Ya aparece representado en las pinturas rupestres del Paleolítico, donde parece que se formó, junto con el toro, un sistema dual mítico-cosmológico; el ciervo noble (cervus elaphus) llegó a ser un símbolo extremadamente importante en las culturas antiguas. Distribuido por toda Europa y parte de Asia, representó la renovación perpetua de la vida y de las estaciones, gracias a la cornamenta – en forma de árbol – que el varón pierde cada año al final de la temporada de apareamiento.
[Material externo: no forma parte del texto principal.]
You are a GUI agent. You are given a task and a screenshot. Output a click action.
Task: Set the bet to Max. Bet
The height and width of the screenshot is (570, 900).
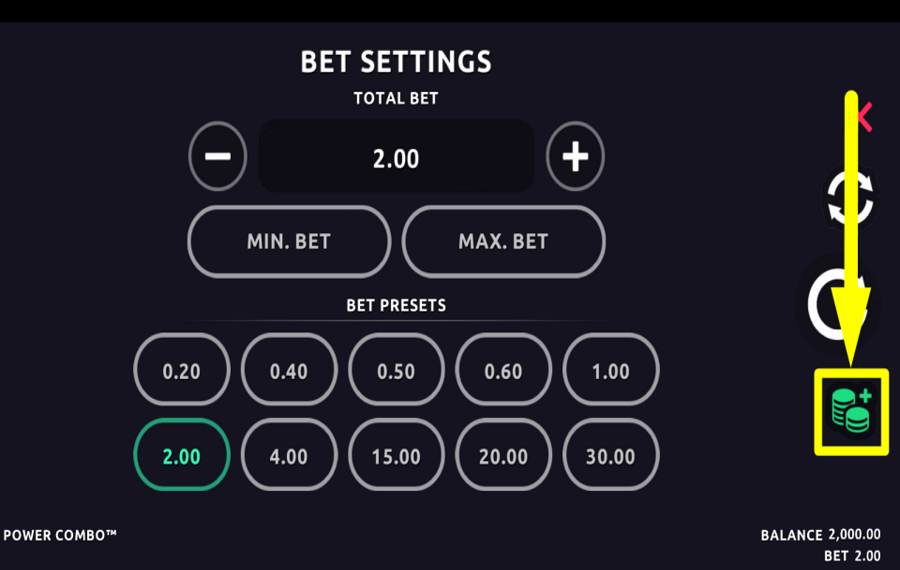tap(503, 241)
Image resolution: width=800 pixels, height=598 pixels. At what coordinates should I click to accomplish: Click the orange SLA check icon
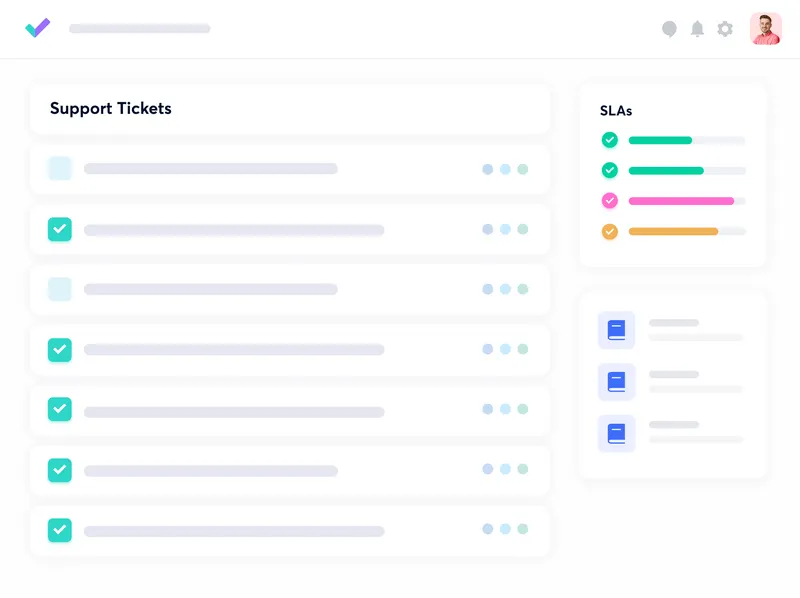tap(610, 232)
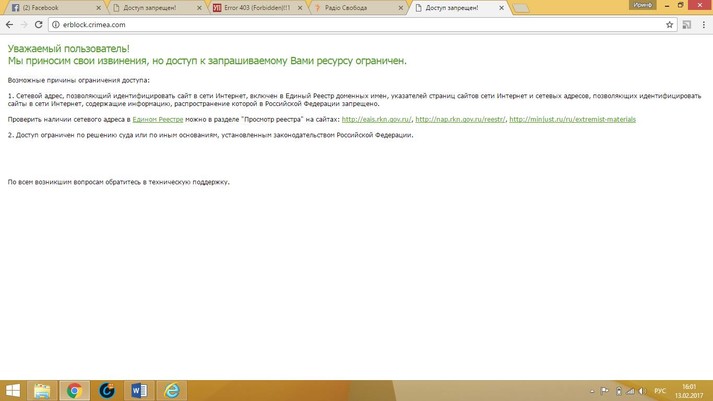The image size is (713, 401).
Task: Open the eais.rkn.gov.ru link
Action: point(376,119)
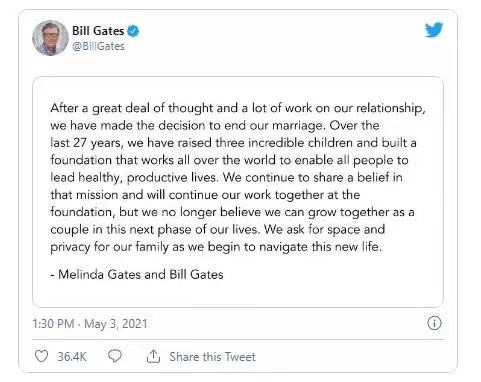Open the @BillGates handle link
The image size is (481, 382).
coord(98,46)
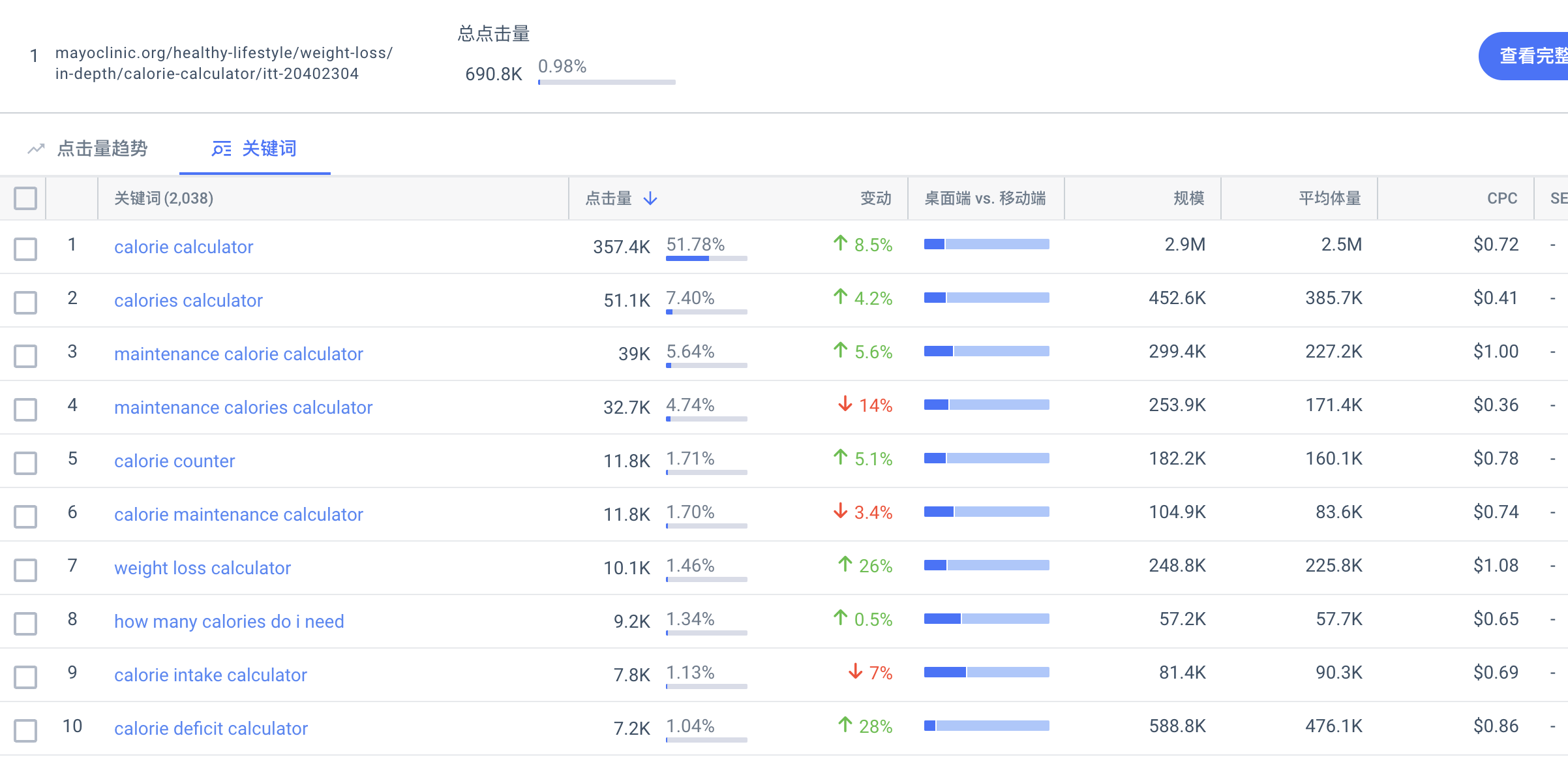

Se encuentra en la mitología celta y de los países nórdicos, mientras que en la mitología clásica era la presa de caza preferida por Artemisa, que tenía cuatro ciervos para el remolque de su carruaje. Además, en la antigüedad se creía que el ciervo era un enemigo de la serpiente y esto, además de otras características del animal – como el hecho de cruzar los arroyos en grupo ayudándose unos a otros y el conocimiento de las plantas medicinales para curarse – que ya se remonta a Aristóteles y recogida por Plinio, continuó en la tradición de los fisiólogos y bestiarios medievales. Con el cristianismo, la figura del ciervo se enriqueció en significado, convirtiéndose en un símbolo de Cristo y metáfora del creyente, que anhela a Dios, como el ciervo anhela el agua de la fuente.

El ciervo como símbolo cristológico, también presente en la heráldica europea, alude siempre al episodio de San Eustaquio.

“Como el ciervo anhela las corrientes de agua, así mi alma te anhela a ti, oh Dios mío”. Este es el inicio del salmo 42 y pone las bases para una metáfora muy clara. De ahora en adelante, para los cristianos, el ciervo que anhela las fuentes de agua será el símbolo del alma que anhela al Señor. Además, en el Cantar de los Cantares (8, 14), el amado es invitado a escapar imitando a una gacela o “al cervatillo a los montes aromáticos”. El ciervo-alma que sacia su sed y el ciervo que huye: este segundo símbolo, se presenta ahora invitando al alma para que huya del diablo o del pecado, o eso parece visualizarse en otras partes de este mismo libro sagrado: es un símbolo cristológico (¿el Cristo que con la fuga se escapa, no es de corazón puro?).

Hemos tomado estos dos pasajes bíblicos para establecer el estatuto simbológico del ciervo para toda la iconografía cristiana. Pero, en realidad, las cosas son aun más complicadas, ya que el ciervo está cargado de otros valores simbológicos importantes, como sucede con algunos otros animales en la tradición indoeuropea y particularmente en Grecia por un lado y en la cultura céltica por otro.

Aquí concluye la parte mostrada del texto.